───── Supplied material ─────

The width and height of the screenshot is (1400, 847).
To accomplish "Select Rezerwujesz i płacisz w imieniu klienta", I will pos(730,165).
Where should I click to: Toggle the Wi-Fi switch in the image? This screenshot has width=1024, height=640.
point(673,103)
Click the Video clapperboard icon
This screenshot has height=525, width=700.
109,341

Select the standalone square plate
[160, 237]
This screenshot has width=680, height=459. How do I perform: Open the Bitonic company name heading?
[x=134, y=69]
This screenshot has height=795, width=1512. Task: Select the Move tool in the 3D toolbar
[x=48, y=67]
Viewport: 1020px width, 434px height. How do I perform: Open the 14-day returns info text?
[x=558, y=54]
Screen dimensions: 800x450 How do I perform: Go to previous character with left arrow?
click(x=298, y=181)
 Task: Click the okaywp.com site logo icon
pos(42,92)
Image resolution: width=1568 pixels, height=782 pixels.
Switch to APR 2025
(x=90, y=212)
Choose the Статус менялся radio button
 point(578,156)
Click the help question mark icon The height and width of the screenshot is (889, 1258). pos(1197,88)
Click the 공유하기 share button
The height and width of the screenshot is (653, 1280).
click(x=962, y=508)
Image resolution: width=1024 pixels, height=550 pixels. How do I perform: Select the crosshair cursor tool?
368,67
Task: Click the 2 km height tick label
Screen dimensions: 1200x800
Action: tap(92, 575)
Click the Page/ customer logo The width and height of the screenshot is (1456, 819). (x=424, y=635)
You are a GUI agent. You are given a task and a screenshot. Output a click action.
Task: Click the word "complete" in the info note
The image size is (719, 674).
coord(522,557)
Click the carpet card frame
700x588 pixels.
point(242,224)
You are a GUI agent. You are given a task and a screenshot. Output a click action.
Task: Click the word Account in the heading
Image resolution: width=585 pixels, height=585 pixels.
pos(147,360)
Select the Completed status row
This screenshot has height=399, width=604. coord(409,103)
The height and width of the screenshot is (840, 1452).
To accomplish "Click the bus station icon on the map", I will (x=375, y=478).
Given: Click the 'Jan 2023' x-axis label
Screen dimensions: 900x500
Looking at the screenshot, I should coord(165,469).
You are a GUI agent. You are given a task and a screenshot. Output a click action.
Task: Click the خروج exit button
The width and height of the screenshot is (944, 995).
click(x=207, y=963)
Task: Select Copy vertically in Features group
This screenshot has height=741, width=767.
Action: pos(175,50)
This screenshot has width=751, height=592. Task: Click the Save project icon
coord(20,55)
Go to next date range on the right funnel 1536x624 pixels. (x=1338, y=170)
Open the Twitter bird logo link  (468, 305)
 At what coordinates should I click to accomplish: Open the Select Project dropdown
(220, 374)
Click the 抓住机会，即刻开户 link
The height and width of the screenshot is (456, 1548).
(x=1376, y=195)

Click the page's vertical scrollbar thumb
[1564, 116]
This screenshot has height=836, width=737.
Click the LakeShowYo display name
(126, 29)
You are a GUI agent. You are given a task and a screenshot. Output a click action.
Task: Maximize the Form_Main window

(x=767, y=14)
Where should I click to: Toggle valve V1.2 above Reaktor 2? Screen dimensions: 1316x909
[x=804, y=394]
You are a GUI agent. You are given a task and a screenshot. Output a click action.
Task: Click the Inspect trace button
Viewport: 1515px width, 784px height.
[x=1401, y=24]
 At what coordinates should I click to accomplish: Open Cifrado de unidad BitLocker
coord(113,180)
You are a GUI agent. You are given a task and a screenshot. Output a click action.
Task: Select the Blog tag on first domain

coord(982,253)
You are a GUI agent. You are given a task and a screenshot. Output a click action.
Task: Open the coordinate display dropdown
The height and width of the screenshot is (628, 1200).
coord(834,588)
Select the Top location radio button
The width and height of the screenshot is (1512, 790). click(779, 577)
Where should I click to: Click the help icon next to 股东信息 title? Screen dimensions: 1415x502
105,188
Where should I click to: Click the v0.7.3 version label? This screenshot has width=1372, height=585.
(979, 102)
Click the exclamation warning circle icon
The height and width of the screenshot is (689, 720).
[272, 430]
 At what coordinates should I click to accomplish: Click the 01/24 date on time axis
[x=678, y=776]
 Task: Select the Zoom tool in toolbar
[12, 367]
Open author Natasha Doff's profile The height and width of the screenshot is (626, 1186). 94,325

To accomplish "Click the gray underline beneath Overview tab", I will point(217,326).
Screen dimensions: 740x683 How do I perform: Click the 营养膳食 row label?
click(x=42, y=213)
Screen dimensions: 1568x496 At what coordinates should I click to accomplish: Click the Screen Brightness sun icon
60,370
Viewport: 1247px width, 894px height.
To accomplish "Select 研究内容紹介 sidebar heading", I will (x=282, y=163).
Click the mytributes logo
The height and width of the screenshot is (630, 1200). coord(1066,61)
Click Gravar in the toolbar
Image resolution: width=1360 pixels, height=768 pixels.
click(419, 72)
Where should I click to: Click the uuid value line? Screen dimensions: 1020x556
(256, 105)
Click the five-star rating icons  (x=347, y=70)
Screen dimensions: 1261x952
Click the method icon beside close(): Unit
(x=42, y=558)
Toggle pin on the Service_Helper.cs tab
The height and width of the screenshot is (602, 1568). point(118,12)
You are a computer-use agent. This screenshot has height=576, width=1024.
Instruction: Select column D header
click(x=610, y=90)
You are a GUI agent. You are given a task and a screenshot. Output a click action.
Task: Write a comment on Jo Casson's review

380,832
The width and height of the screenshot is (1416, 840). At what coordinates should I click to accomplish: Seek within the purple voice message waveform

─────

*Directions for this task*
Update the entries above by replacing "Screen dimensions" with "Screen size" and leaving everything else unchanged.

*Finished task*
The width and height of the screenshot is (1400, 847).
To accomplish "Select Rezerwujesz i płacisz w imieniu klienta", I will pos(730,165).
Where should I click to: Toggle the Wi-Fi switch in the image? This screenshot has width=1024, height=640.
point(673,103)
Click the Video clapperboard icon
This screenshot has height=525, width=700.
109,341

Select the standalone square plate
[160, 237]
This screenshot has width=680, height=459. How do I perform: Open the Bitonic company name heading?
[x=134, y=69]
This screenshot has height=795, width=1512. Task: Select the Move tool in the 3D toolbar
[x=48, y=67]
Viewport: 1020px width, 434px height. How do I perform: Open the 14-day returns info text?
[x=558, y=54]
Screen size: 800x450 How do I perform: Go to previous character with left arrow?
click(x=298, y=181)
 Task: Click the okaywp.com site logo icon
pos(42,92)
Image resolution: width=1568 pixels, height=782 pixels.
Switch to APR 2025
(x=90, y=212)
Choose the Статус менялся radio button
 point(578,156)
Click the help question mark icon The height and width of the screenshot is (889, 1258). pos(1197,88)
Click the 공유하기 share button
The height and width of the screenshot is (653, 1280).
click(x=962, y=508)
Image resolution: width=1024 pixels, height=550 pixels. How do I perform: Select the crosshair cursor tool?
368,67
Task: Click the 2 km height tick label
Screen size: 1200x800
Action: tap(92, 575)
Click the Page/ customer logo The width and height of the screenshot is (1456, 819). (x=424, y=635)
You are a GUI agent. You are given a task and a screenshot. Output a click action.
Task: Click the word "complete" in the info note
The image size is (719, 674).
coord(522,557)
Click the carpet card frame
700x588 pixels.
point(242,224)
You are a GUI agent. You are given a task and a screenshot. Output a click action.
Task: Click the word Account in the heading
Image resolution: width=585 pixels, height=585 pixels.
pos(147,360)
Select the Completed status row
This screenshot has height=399, width=604. coord(409,103)
The height and width of the screenshot is (840, 1452).
To accomplish "Click the bus station icon on the map", I will (x=375, y=478).
Given: Click the 'Jan 2023' x-axis label
Screen size: 900x500
Looking at the screenshot, I should coord(165,469).
You are a GUI agent. You are given a task and a screenshot. Output a click action.
Task: Click the خروج exit button
The width and height of the screenshot is (944, 995).
click(x=207, y=963)
Task: Select Copy vertically in Features group
This screenshot has height=741, width=767.
Action: pos(175,50)
This screenshot has width=751, height=592. Task: Click the Save project icon
coord(20,55)
Go to next date range on the right funnel 1536x624 pixels. (x=1338, y=170)
Open the Twitter bird logo link  (468, 305)
 At what coordinates should I click to accomplish: Open the Select Project dropdown
(220, 374)
Click the 抓住机会，即刻开户 link
The height and width of the screenshot is (456, 1548).
(x=1376, y=195)

Click the page's vertical scrollbar thumb
[1564, 116]
This screenshot has height=836, width=737.
Click the LakeShowYo display name
(126, 29)
You are a GUI agent. You are given a task and a screenshot. Output a click action.
Task: Maximize the Form_Main window

(x=767, y=14)
Where should I click to: Toggle valve V1.2 above Reaktor 2? Screen size: 1316x909
[x=804, y=394]
You are a GUI agent. You are given a task and a screenshot. Output a click action.
Task: Click the Inspect trace button
Viewport: 1515px width, 784px height.
[x=1401, y=24]
 At what coordinates should I click to accomplish: Open Cifrado de unidad BitLocker
coord(113,180)
You are a GUI agent. You are given a task and a screenshot. Output a click action.
Task: Select the Blog tag on first domain

coord(982,253)
You are a GUI agent. You are given a task and a screenshot. Output a click action.
Task: Open the coordinate display dropdown
The height and width of the screenshot is (628, 1200).
coord(834,588)
Select the Top location radio button
The width and height of the screenshot is (1512, 790). click(779, 577)
Where should I click to: Click the help icon next to 股东信息 title? Screen size: 1415x502
105,188
Where should I click to: Click the v0.7.3 version label? This screenshot has width=1372, height=585.
(979, 102)
Click the exclamation warning circle icon
The height and width of the screenshot is (689, 720).
[272, 430]
 At what coordinates should I click to accomplish: Click the 01/24 date on time axis
[x=678, y=776]
 Task: Select the Zoom tool in toolbar
[12, 367]
Open author Natasha Doff's profile The height and width of the screenshot is (626, 1186). 94,325

To accomplish "Click the gray underline beneath Overview tab", I will point(217,326).
Screen size: 740x683 How do I perform: Click the 营养膳食 row label?
click(x=42, y=213)
Screen size: 1568x496 At what coordinates should I click to accomplish: Click the Screen Brightness sun icon
60,370
Viewport: 1247px width, 894px height.
To accomplish "Select 研究内容紹介 sidebar heading", I will (x=282, y=163).
Click the mytributes logo
The height and width of the screenshot is (630, 1200). coord(1066,61)
Click Gravar in the toolbar
Image resolution: width=1360 pixels, height=768 pixels.
click(419, 72)
Where should I click to: Click the uuid value line? Screen size: 1020x556
(256, 105)
Click the five-star rating icons  (x=347, y=70)
Screen size: 1261x952
Click the method icon beside close(): Unit
(x=42, y=558)
Toggle pin on the Service_Helper.cs tab
The height and width of the screenshot is (602, 1568). point(118,12)
You are a computer-use agent. This screenshot has height=576, width=1024.
Instruction: Select column D header
click(x=610, y=90)
You are a GUI agent. You are given a task and a screenshot. Output a click action.
Task: Write a comment on Jo Casson's review

380,832
The width and height of the screenshot is (1416, 840). At what coordinates should I click to accomplish: Seek within the purple voice message waveform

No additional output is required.